O transtorno alimentar também causa efeitos negativos na saúde bucal em decorrência da perda de esmalte dos dentes, além de provocar mau hálito, aumentar o risco de cárie e gerar maior propensão à fragilidade dos dentes, com inflamação e retração da gengiva.
Problemas salivares provocam impacto na saúde bucal de quem tem TA. A integrante do Grupo de Trabalho de Saliva do CROSP, Dra. Débora Heller, explica que a saliva das pessoas nessas condições, sobretudo com anorexia e bulimia nervosa, costumam apresentar alterações importantes – de quantidade e composição da saliva.
A boca seca é um dos efeitos mais comuns de quem tem TA, e pode ocorrer por diversos fatores: desidratação, deficiência nutricional, pelo uso de medicamentos (como diuréticos e antidepressivos), alterações hormonais e metabólicas causadas pela restrição alimentar ou episódios de vômito autoinduzido, bem como distúrbios psicológicos
Além da redução do fluxo salivar, estudos mostram que pacientes com bulimia nervosa apresentam atividade aumentada de enzimas na saliva, como amilase salivar, proteases, colagenase e até pepsina, enzimas que desgastam o esmalte dental após episódios de vômito.

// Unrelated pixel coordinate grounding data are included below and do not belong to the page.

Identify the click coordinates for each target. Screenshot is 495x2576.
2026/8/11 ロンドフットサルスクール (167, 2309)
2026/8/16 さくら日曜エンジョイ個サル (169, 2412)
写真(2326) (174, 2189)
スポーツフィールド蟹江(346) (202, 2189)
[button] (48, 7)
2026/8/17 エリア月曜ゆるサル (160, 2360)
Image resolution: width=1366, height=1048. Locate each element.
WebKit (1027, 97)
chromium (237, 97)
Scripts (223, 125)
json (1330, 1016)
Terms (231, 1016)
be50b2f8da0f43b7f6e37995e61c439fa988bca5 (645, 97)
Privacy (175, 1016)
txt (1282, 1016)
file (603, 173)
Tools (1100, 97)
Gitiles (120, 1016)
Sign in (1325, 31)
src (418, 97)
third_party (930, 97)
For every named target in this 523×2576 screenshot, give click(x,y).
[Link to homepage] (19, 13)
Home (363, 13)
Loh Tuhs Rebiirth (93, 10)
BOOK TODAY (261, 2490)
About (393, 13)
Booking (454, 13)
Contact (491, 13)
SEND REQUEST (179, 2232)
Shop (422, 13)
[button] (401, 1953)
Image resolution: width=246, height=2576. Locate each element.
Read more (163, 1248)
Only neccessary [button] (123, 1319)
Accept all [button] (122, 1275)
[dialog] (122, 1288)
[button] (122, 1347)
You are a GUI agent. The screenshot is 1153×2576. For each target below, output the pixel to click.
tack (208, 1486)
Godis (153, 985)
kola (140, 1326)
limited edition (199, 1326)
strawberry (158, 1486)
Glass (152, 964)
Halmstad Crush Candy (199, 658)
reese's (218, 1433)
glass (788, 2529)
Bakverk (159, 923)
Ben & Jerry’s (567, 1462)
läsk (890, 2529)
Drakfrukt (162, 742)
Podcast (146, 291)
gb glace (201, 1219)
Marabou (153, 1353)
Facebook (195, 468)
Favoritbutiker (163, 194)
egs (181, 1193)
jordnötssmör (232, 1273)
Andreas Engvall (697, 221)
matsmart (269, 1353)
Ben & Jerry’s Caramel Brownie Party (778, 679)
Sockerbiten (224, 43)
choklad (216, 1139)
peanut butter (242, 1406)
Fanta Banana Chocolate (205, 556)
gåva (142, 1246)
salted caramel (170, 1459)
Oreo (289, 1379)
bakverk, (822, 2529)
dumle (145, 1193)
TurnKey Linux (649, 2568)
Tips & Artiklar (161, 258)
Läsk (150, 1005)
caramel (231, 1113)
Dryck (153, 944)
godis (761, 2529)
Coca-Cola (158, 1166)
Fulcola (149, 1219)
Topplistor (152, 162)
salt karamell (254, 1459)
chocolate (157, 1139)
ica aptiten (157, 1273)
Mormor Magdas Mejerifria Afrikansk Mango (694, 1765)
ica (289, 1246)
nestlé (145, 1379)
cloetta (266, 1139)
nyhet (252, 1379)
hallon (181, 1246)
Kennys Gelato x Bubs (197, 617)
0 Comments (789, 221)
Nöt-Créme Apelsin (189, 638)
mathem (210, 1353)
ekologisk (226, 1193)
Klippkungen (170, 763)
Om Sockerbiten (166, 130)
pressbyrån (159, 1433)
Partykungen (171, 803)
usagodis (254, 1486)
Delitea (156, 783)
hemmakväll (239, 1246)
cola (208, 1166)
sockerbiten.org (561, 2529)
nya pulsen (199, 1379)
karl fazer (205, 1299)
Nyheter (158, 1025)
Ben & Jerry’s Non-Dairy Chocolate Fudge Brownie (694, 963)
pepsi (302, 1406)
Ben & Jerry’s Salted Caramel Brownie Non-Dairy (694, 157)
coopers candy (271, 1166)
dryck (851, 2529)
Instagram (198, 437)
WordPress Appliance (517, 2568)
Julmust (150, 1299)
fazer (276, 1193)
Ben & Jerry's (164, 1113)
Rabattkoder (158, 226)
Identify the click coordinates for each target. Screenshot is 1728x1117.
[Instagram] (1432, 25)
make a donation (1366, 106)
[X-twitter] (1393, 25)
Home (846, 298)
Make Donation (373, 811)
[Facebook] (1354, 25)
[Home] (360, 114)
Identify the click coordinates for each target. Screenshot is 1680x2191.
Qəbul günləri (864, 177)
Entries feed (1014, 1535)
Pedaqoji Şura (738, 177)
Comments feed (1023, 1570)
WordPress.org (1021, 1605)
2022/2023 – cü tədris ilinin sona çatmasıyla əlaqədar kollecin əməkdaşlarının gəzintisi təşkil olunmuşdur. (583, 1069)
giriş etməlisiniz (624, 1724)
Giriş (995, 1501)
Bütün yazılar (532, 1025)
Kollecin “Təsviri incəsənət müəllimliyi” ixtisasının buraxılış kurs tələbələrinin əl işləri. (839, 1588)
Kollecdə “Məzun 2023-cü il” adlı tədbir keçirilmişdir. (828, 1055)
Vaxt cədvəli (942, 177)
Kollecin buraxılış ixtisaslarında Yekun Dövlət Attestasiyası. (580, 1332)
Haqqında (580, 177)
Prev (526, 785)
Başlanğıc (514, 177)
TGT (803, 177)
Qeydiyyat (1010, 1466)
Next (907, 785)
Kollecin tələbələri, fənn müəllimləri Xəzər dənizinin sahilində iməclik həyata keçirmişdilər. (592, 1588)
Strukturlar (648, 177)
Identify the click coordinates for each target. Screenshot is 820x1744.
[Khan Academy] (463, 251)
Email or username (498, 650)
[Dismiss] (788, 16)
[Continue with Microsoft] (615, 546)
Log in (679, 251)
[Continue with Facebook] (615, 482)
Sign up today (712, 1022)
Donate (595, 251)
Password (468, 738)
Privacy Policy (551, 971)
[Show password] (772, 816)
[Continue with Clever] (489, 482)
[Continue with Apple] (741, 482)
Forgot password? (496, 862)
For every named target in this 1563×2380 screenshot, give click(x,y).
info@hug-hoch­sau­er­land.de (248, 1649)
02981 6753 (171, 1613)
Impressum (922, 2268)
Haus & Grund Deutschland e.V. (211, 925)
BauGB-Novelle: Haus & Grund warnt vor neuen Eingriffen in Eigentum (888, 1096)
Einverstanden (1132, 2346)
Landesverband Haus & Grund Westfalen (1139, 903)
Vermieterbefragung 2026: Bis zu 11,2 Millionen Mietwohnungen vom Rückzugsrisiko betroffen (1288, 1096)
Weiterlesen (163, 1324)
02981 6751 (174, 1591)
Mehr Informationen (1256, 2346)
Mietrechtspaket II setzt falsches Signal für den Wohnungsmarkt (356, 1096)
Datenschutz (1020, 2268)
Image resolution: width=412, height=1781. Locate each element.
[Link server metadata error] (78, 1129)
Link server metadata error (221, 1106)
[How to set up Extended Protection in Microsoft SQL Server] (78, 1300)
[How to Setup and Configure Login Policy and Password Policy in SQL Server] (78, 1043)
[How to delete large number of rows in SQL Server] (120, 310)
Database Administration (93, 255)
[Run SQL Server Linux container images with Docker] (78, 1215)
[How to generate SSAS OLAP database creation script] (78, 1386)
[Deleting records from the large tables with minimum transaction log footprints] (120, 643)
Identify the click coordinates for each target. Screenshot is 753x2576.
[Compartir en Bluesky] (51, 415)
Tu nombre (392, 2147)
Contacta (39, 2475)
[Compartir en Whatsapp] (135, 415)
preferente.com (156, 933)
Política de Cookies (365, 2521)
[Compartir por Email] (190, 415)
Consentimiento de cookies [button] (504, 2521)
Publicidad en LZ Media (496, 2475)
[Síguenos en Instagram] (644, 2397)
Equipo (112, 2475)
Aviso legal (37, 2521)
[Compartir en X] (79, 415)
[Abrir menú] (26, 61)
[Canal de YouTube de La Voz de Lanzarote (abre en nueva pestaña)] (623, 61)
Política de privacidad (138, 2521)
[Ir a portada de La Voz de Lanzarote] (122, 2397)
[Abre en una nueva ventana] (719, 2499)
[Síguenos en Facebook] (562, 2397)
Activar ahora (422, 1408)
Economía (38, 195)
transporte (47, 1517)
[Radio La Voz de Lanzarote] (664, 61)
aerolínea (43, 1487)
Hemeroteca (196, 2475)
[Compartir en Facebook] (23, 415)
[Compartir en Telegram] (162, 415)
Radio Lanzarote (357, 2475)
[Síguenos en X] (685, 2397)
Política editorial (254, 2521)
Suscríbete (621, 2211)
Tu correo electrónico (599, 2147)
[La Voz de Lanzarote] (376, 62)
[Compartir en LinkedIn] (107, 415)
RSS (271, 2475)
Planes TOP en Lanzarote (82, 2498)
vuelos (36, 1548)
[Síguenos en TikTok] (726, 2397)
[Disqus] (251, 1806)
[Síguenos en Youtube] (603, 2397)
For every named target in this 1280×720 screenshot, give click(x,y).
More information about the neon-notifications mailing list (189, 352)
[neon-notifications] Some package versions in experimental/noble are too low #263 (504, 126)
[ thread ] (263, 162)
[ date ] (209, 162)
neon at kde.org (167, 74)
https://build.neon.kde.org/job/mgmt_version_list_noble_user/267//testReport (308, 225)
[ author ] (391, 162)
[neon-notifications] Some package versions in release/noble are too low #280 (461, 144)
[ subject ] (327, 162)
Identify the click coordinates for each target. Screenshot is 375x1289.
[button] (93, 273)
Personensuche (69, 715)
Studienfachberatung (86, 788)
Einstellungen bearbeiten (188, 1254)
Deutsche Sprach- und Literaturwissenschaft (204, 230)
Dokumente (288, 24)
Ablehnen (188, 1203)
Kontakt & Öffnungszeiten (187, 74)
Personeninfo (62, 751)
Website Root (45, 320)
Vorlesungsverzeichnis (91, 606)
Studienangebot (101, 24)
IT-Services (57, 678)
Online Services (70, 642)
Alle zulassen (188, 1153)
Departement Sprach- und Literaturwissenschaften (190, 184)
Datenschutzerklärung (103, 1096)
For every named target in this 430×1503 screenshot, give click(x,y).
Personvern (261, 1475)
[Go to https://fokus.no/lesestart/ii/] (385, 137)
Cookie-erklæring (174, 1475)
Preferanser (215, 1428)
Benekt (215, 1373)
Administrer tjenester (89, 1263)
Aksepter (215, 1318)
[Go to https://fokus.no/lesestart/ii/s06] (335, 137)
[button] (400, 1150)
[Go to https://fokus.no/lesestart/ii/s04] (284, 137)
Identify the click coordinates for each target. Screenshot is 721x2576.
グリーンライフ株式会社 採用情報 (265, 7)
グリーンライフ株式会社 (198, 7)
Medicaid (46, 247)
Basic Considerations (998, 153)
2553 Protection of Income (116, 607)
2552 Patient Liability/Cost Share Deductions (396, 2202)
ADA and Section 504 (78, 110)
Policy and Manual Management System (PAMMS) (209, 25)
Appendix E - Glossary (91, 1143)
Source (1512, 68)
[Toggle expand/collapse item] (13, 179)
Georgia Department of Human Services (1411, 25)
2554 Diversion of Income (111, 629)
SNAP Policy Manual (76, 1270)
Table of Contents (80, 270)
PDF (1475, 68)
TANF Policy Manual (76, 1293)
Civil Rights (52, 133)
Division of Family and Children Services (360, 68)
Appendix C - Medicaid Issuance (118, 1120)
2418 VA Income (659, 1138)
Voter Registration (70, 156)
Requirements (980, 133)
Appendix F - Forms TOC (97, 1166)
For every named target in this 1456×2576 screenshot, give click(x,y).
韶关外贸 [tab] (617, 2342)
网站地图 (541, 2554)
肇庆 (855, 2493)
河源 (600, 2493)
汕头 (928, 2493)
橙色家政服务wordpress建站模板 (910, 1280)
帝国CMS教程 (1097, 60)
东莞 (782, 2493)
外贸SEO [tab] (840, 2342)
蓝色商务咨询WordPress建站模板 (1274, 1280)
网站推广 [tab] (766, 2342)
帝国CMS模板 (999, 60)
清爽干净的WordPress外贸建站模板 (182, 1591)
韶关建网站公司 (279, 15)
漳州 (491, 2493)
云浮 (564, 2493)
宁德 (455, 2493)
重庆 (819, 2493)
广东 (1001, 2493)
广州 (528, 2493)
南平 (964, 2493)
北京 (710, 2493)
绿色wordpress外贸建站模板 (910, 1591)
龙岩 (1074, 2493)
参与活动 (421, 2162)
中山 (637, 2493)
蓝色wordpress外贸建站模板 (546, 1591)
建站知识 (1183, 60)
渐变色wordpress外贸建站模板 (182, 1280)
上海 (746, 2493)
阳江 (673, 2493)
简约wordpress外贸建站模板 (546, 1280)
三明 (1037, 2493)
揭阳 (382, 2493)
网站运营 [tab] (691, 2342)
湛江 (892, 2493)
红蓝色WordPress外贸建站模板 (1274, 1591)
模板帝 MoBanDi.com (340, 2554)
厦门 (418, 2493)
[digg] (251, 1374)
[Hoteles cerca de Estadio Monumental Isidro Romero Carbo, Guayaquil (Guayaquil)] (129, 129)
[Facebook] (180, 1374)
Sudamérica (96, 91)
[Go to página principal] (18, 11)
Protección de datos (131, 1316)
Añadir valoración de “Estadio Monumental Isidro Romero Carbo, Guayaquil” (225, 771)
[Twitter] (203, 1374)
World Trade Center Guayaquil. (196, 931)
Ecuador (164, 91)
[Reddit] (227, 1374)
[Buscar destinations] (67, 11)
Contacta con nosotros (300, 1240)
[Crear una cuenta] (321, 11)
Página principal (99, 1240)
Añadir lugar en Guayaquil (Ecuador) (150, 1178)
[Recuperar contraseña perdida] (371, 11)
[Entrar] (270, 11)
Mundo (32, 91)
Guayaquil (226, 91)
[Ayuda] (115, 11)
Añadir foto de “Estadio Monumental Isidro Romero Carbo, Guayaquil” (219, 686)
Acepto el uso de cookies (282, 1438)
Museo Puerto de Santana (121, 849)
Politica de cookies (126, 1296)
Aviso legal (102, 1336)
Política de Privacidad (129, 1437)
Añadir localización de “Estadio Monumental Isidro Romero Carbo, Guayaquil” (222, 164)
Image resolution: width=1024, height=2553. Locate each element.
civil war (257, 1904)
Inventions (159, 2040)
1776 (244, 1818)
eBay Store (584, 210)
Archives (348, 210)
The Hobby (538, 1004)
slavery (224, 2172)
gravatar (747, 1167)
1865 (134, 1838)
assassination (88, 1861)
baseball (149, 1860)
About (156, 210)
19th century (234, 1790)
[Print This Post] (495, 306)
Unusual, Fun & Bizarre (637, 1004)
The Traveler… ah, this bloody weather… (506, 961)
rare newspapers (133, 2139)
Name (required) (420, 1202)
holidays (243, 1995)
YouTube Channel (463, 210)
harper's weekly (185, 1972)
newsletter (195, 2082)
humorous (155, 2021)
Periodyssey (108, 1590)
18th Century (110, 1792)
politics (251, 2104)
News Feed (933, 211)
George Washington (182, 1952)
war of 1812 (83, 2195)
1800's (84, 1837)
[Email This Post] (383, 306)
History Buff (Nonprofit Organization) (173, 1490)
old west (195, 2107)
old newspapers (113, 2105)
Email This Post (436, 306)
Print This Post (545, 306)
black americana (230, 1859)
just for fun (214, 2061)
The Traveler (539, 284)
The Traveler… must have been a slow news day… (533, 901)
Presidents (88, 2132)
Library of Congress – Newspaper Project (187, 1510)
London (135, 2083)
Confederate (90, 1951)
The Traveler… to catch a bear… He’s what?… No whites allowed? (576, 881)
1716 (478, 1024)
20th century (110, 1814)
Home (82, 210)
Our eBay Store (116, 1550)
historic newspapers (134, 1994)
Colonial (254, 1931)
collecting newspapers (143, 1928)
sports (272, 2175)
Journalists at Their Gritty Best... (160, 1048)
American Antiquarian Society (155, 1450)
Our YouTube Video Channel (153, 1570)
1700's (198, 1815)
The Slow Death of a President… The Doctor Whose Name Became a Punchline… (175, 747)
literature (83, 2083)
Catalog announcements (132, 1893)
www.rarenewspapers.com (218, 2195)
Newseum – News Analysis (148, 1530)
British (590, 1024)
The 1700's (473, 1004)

“As alterações na saliva podem agravar ainda mais os danos causados pelos transtornos alimentares. A saliva tem função protetora fundamental para os dentes e tecidos bucais. Ela neutraliza ácidos, protege contra bactérias e participa da remineralização do esmalte”, orienta a Dra. Débora Heller.
Para o restabelecimento de quem passa por um transtorno alimentar, o cirurgião-dentista irá aplicar flúor para proteger os dentes, laserterapia, indicação de cremes dentais com alta quantidade de flúor, realizará quando necessário restaurações ou coroas para recuperar a forma e a função dos dentes e também dará orientações sobre a higiene bucal e alimentação.
“Hoje estamos vivendo uma” epidemia silenciosa” do corpo perfeito, sob os efeitos das canetas emagrecedoras milagrosas. Muitas vezes, essa pressão por seguir o padrão estético da era digital provoca distúrbios no comportamento alimentar, levando a transtornos que afetam não só o corpo, mas também a saúde mental e a saúde bucal. O cirurgião-dentista, nesse cenário, tem papel essencial tanto no diagnóstico precoce quanto na recuperação da saúde do paciente”, alertam os profissionais Dr. Camilo Anauate e a Dra. Gabriela Reis.